In August 2022, it was reported that ABC was in early development of a sequel series with Karin Gist writing and executive producing. The series would follow a young Black woman out of law school who joins the law firm. Flockhart has been approached to both reprise her role and executive-produce.

Flockhart, Germann, MacNicol and Bellows reunited at the 2024 75th Primetime Emmy Awards in a choreographed dance to Barry White's "You're the First, the Last, My Everything" recreating the unisex bathroom from the series.

==In popular culture==

In a third-season episode of the British comedy The Adam and Joe Show, the show was parodied as "Ally McSqueal" using soft toys.

A first season episode of the animated sitcom Futurama, "When Aliens Attack", centers on an invasion of Earth by the Omicronians precipitated by a signal loss during the climax of an episode of Single Female Lawyer, whose main character is Jenny McNeal.
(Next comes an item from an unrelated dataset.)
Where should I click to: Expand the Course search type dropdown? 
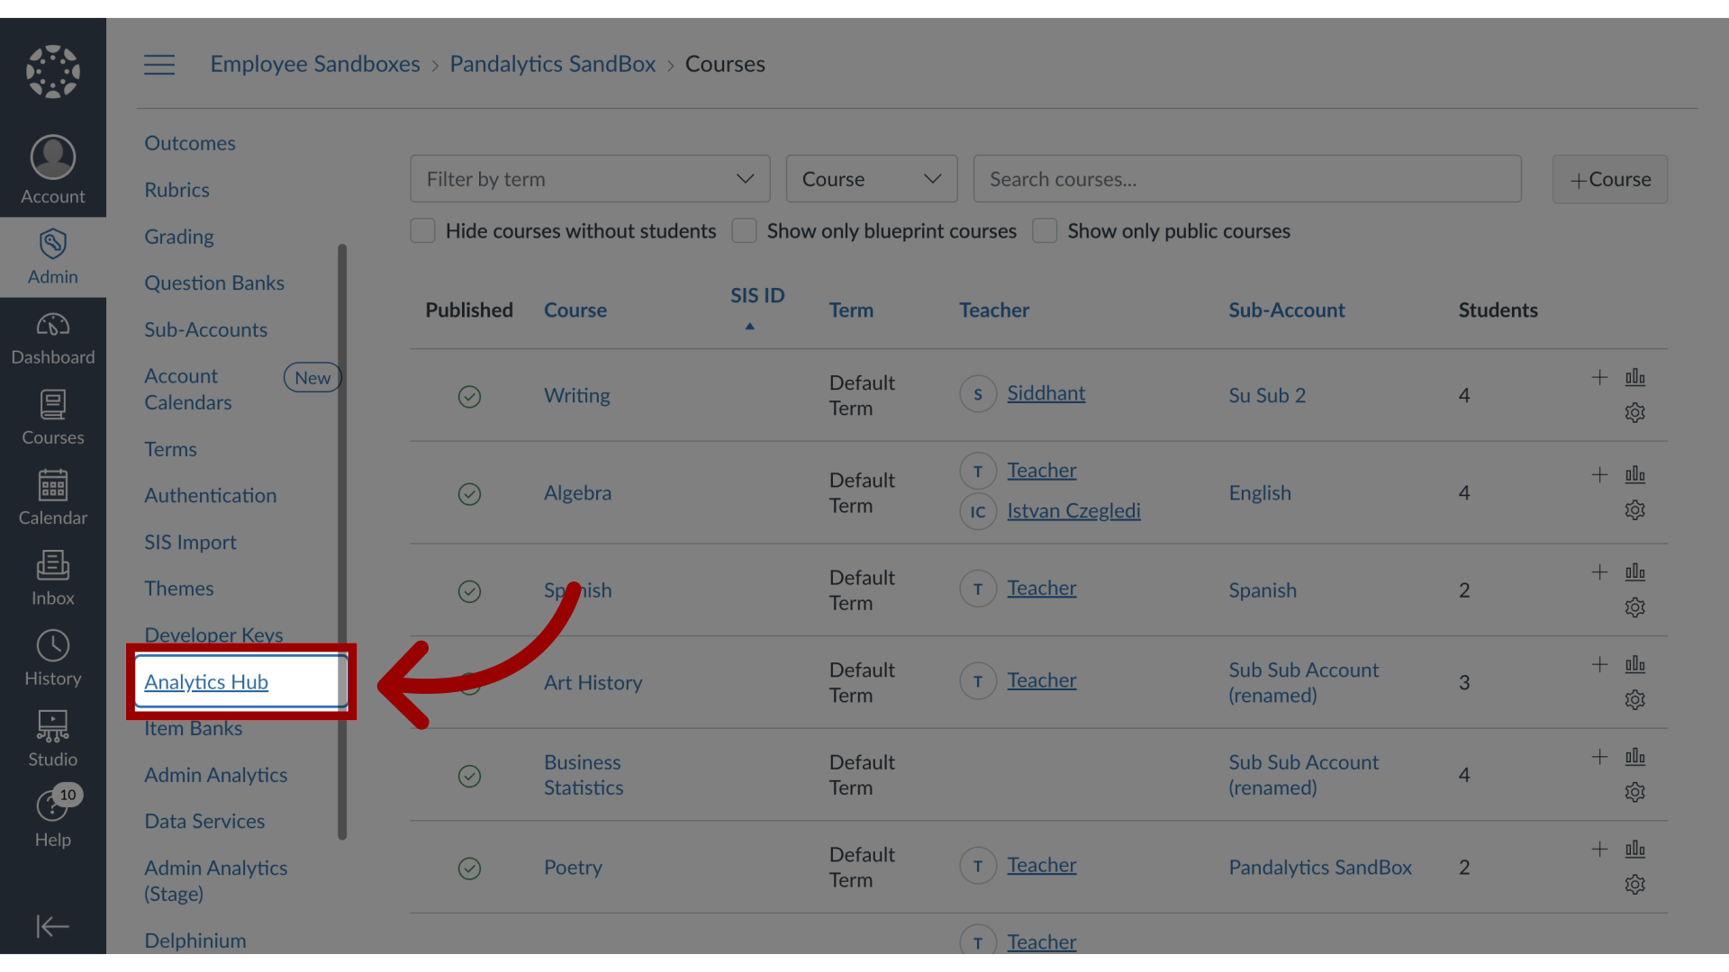(x=871, y=178)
In a fourth season episode of the show The Good Place, the Judge, played by Maya Rudolph, hands Ted Danson's character (Michael) a petition to reboot Ally McBeal, stating "everything else is getting rebooted."

In the 2021 film The Mauritanian, Guantanamo Bay detention camp detainee Mohamedou Ould Salahi says to an American judge "Even in Mauritania, we have watched Law & Order and Ally McBeal."

In a fourth season episode of the show Crazy Ex-Girlfriend, a lyric in the song "Don't Be a Lawyer", mentions the show "No one you work with looks like Ally McBeal".